Start of Block
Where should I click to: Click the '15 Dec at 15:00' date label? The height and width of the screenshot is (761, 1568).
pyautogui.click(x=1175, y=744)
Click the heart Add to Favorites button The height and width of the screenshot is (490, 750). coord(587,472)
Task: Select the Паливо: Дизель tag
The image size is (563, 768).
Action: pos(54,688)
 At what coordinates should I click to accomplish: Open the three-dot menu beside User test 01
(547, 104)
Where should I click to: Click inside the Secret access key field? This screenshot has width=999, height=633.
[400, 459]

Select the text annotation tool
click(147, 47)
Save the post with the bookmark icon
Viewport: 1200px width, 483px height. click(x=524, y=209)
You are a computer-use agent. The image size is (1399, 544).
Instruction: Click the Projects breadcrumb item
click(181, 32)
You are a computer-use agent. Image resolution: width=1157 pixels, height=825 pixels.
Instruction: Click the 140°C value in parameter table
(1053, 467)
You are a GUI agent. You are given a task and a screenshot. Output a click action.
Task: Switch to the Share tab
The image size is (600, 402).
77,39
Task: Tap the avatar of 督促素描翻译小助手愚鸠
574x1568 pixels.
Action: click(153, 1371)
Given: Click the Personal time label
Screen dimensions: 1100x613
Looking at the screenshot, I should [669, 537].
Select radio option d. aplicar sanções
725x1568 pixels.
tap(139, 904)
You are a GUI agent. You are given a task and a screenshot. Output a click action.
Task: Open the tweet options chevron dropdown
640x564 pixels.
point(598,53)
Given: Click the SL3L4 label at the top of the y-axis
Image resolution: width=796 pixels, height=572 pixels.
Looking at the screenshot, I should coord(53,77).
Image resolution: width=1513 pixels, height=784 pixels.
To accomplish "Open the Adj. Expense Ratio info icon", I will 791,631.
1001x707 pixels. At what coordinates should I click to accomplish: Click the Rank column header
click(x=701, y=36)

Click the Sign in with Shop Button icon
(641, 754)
End of Block
Problem to work on » Return all lines from the material that contain "computer".

Answer space »
You are a computer-use agent. The image size is (1399, 544).
You are a computer-use agent. Image resolution: width=1157 pixels, height=825 pixels.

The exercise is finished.